LA FESTA DI SAN MERCURIO #MOLISECHETORNI - Molise Web giornale online molisano

La festa di San Mercurio #molisechetorni

Di Ciaccia Rossella
#molisechetorni
È proprio il caso di dirlo. L'estate è davvero giunta al termine.
Fin da piccola per me l'estate iniziava con il Corpus Domini ( o se capitava verso metà Giugno, iniziava con la celebrazione in onore di San Antonio di Padova), e terminava proprio il 26 Agosto, con la festa di San Mercurio.
San Mercurio non è soltanto il patrono di Toro, ma è anche una festività molto sentita in paese.
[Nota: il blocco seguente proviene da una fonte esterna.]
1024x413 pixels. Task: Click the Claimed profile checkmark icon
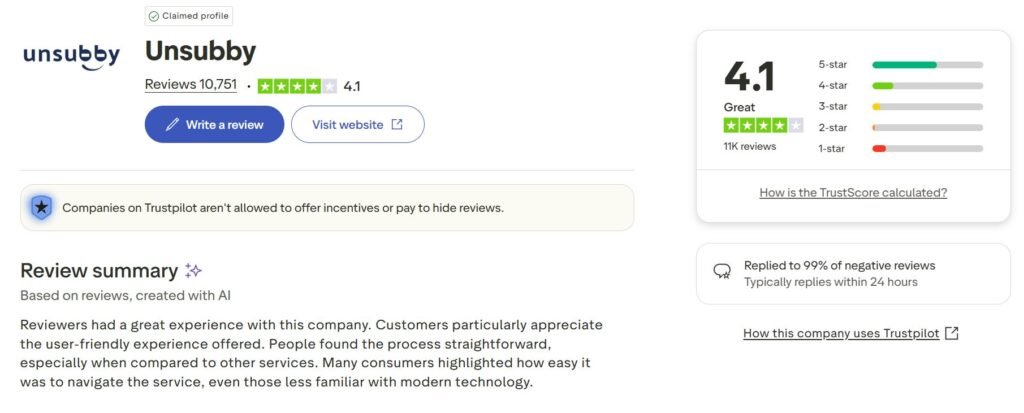(x=153, y=16)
I giorni che precedono il 26 in paese c'è già aria di festa. Le passeggiate per il corso, i paesani fuorisede che sono talmente legati a questa festa tanto da far coincidere le proprie ferie  con questa data... Fino a poco tempo fa, prima del covid, prima della pandemia, prima dello spostarsi solo con il green pass, prima di tutto questo, era curato tutto nei minimi dettagli. Le bancarelle che arrivavano in paese, la musica, il palco… la curiosità di tutti " ma chi portano quest'anno?", "ma il palco dove lo montano?"...
Le donne in processione la mattina, il caos della sera, quello bello, quello allegro, rumoroso, colorato… i bambini che giocavano per strada senza mascherina, i ragazzi un po' più grandi che sceglievano con cura l'outfit da indossare, i bar pieni, pieni di gente assembrata alle quali non veniva chiesto il green pass e poteva abbracciarsi senza preoccuparsi di nulla.  L'attesa della mezzanotte per aspettare "l'incendio del campanile".
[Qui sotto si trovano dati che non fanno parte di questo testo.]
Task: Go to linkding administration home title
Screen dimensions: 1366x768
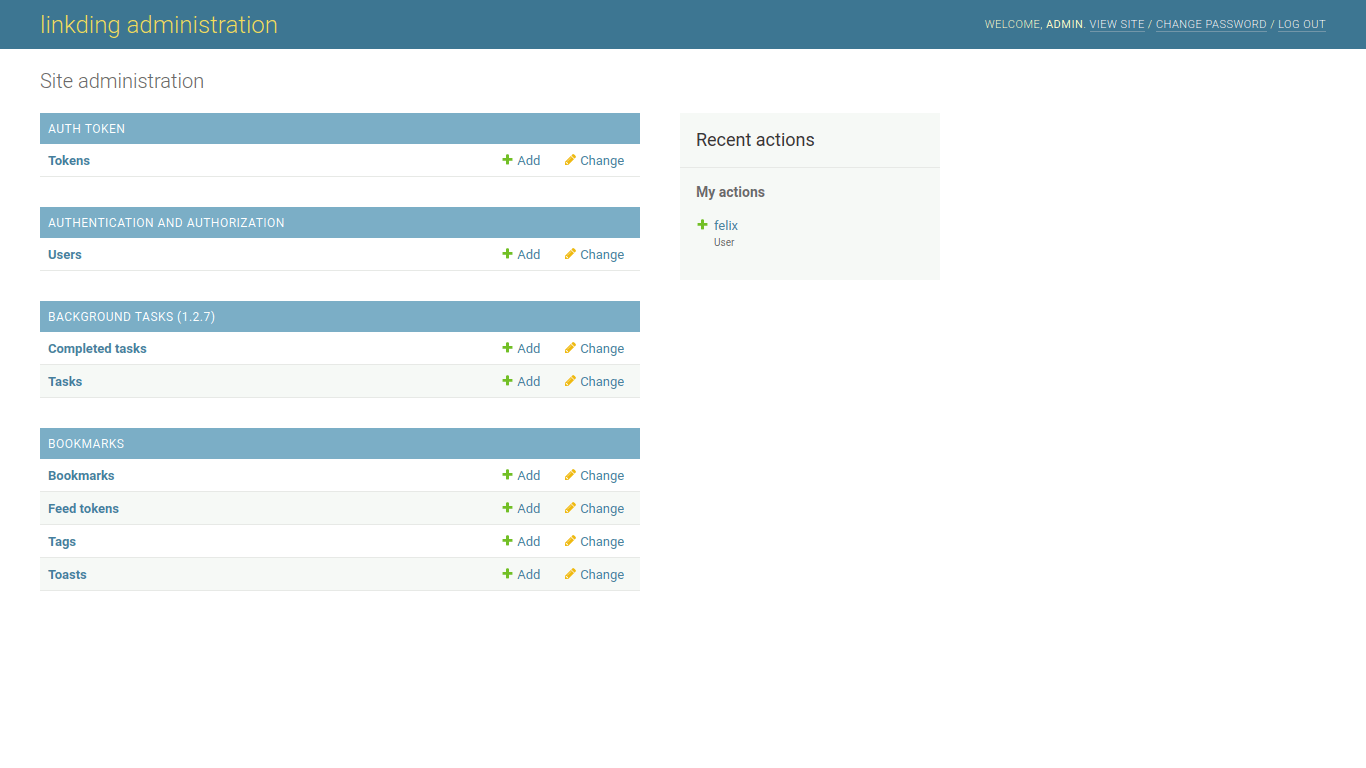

San Mercurio era più o meno questo nei miei ricordi di bambina. Quelli in cui si era ancora liberi. Liberi di non doversi disinfettare le mani ogni 2X3, liberi di giocare e abbracciare chiunque, liberi di assembrarsi sotto il palco…
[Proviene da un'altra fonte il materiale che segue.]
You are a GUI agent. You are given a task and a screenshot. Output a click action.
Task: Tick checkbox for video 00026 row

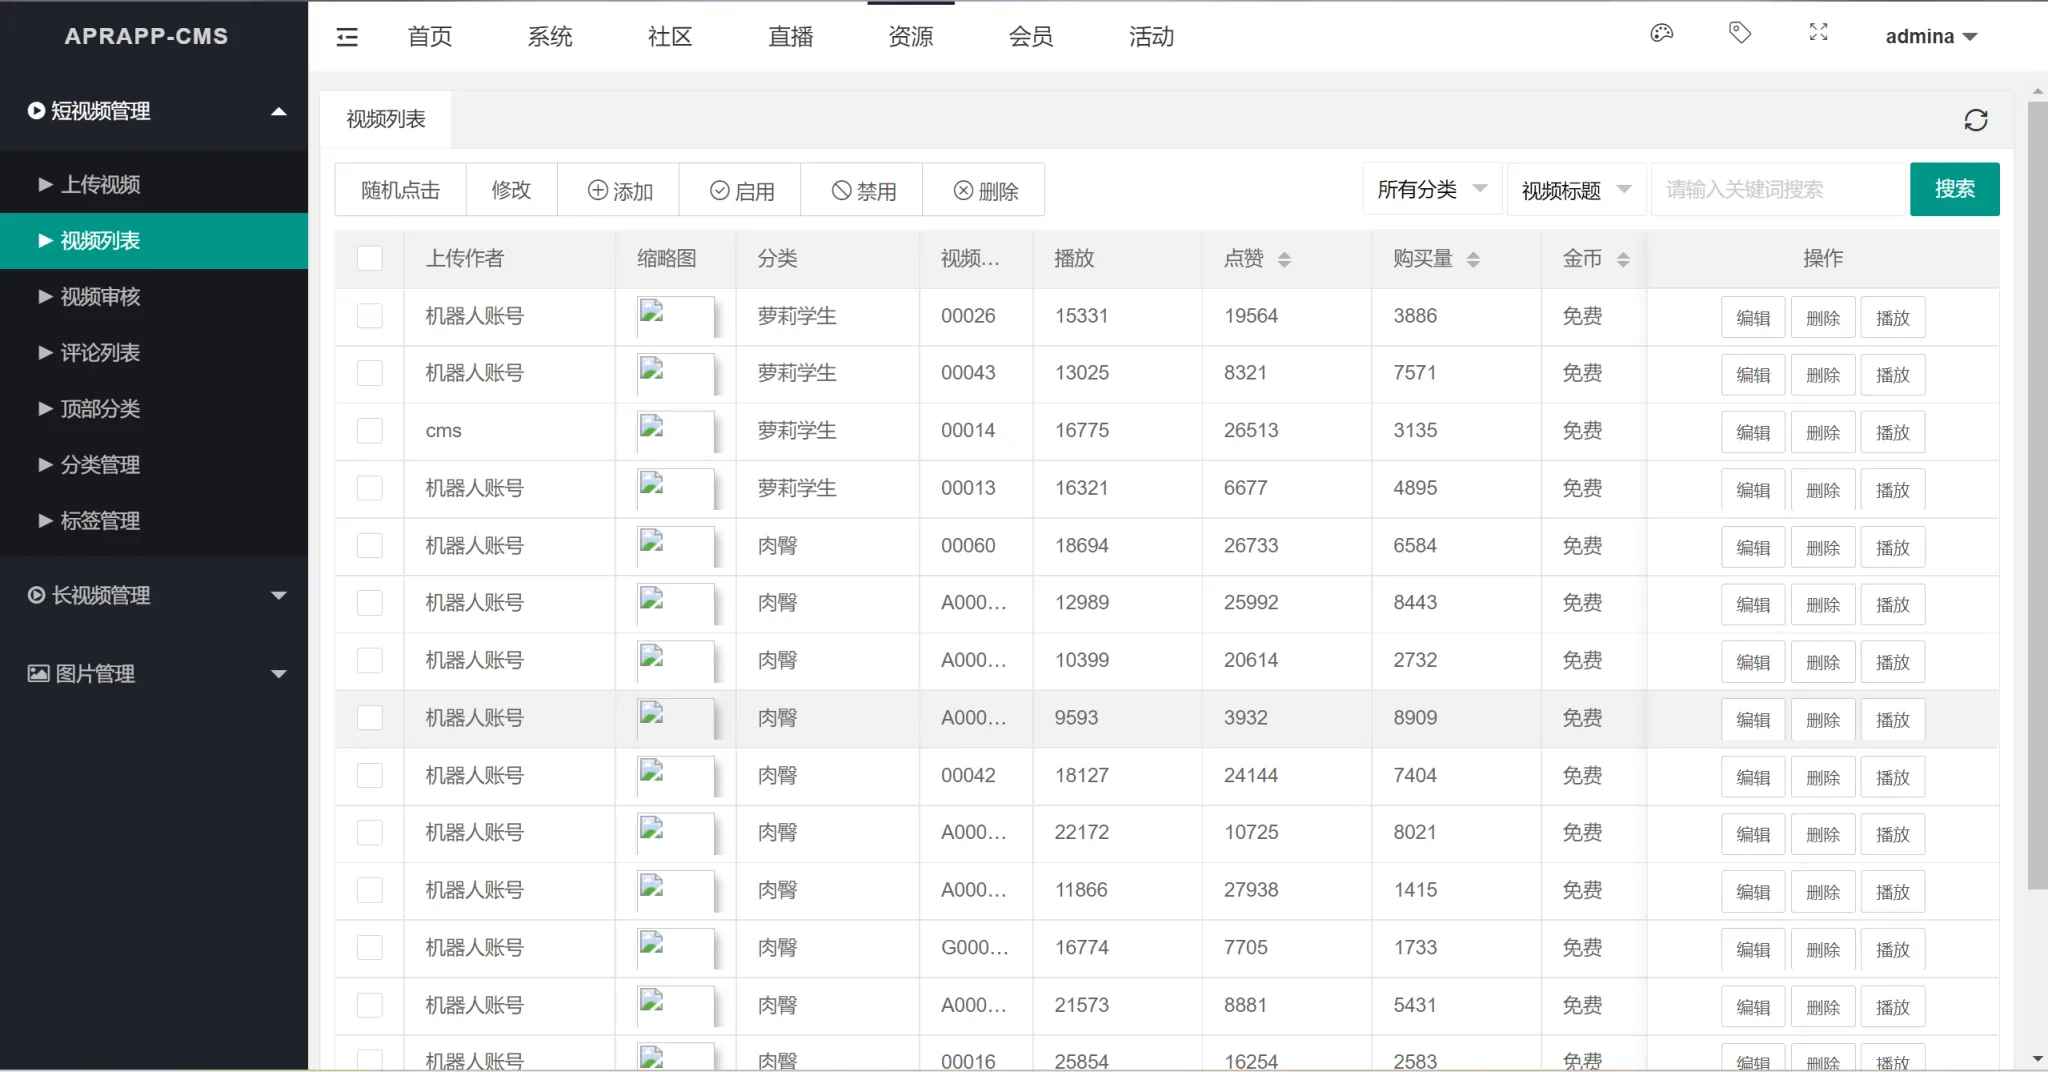point(370,316)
Per parecchi anni sono mancata a questa festa… ci sono tornata lo scorso anno… era tutto così strano...e anche un po' triste.
Non c'era il palco, non c'erano bancarelle, le persone si salutavano senza abbracci, da lontano e con le mascherine… il corso era più vuoto e nei bar erano tutti un po' più distanti… era tutto cambiato.
Ma l'atmosfera no. Quell'aria di festa, quella voglia di stare insieme anche senza sfiorarsi, le strade un po' più vuote ma illuminate dalle luci, i bambini che, anche se un po' più distanti, non avevano perso l'allegria e la voglia di stare insieme… quella c'era sempre. Ed era la stessa, identica aria di festa che conservavo nei miei ricordi belli.
Anche quella di quest'anno sarà una festa un po' ridotta. Ed è triste vedere come, in un paese vuoto per tutto l'anno e che torna a riempirsi solo d'estate, non può riempirsi troppo perché una stupida pandemia lo impedisce. Forse quest'anno grazie anche ai vaccini, ci sarà un po'di serenità in più. Forse quello di quest'anno sarà un San Mercurio quasi normale. Aspettando di poter tornare alla totale libertà magari il prossimo anno.
Tanti forse, tante domande, tanti punti interrogativi… Ma tutto passa in secondo piano davanti ai fuochi che, seppur con mille attenzioni, distanziamenti e mascherine, riescono a rasserenare gli animi dei paesani per qualche minuto.
Buon San Mercurio a tutti i toresi. Sperando di poterlo rivivere presto quanto più normale possibile.